Rodney W. Grimes 4bone at gndrsh.dnsmgr.net
Wed May 15 11:43:33 EDT 2019


> This popped up in my Google scholar: "ABC: A Simple Explicit Congestion
> Control Protocol for Wireless Networks" - https://arxiv.org/pdf/1905.03429
> 
> Basically, they propose an explicit congestion control mechanism that
> uses signalling from the bottleneck router to slow down or speed up, and
> they re-purpose ECT(0) and ECT(1) as the signalling mechanism. I do
> believe the end result is rather similar to SCE, isn't it?
> 
> The appendix contains what appears to be an extensive stability
> analysis.

It appears to indeed be similiar, though they solved
the hard problem with:
	To this end, ABC routers
	separate ABC and non-ABC flows into two queues, and
	use a simple algorithm to schedule packets from these
	queues.

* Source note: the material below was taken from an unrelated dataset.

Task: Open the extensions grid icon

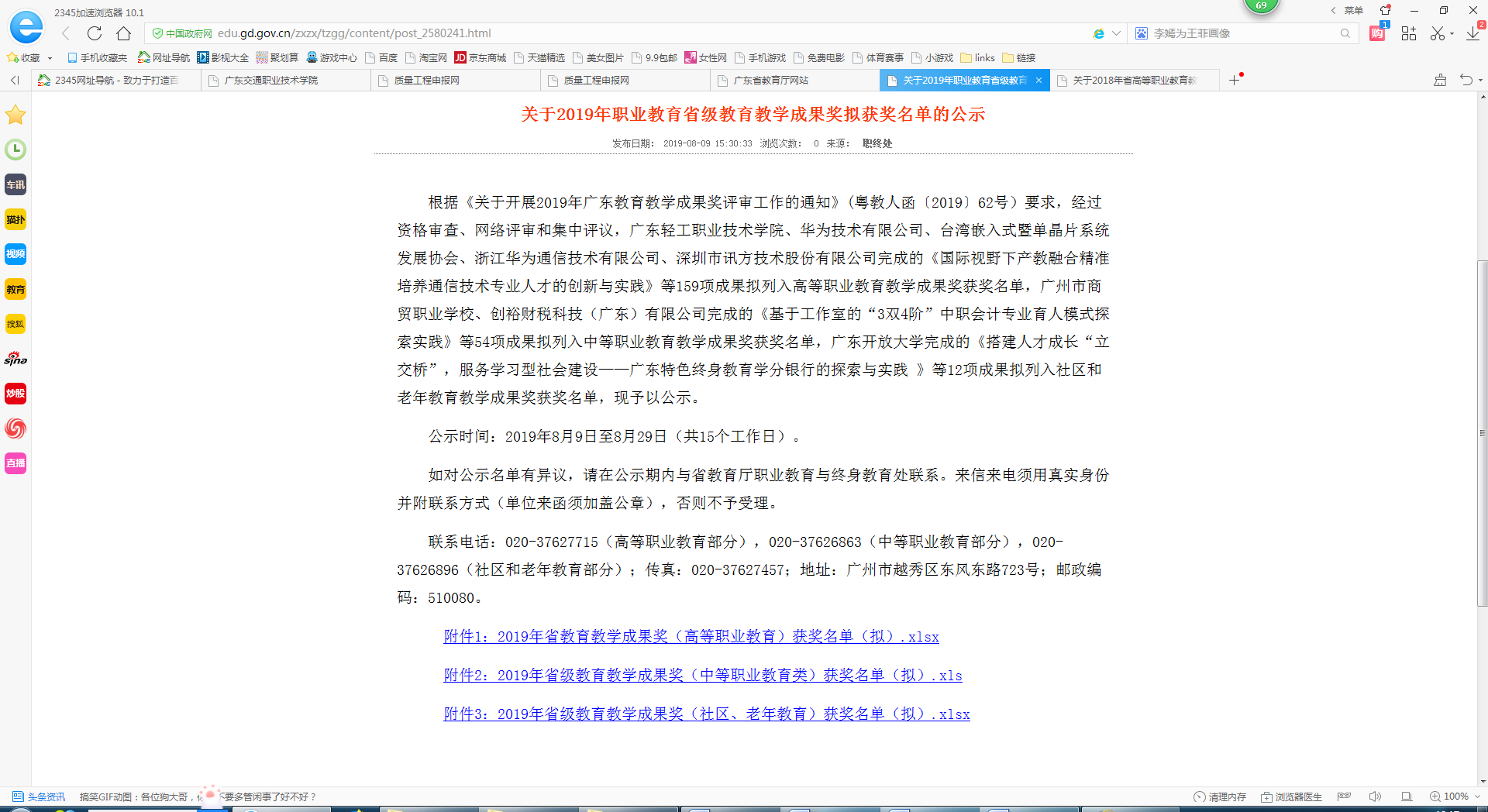Action: tap(1408, 33)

ABC makes no assumptions about the conges-
	tion control algorithm of non-ABC flows, is robust to
	the presence of short or application-limited flows, and
	requires a small amount of state at the router.

Thus they require a 2 queue AQM, something the SCE work
knows is the easy way out, and are trying to solv 
in ways that do not require this added complexity.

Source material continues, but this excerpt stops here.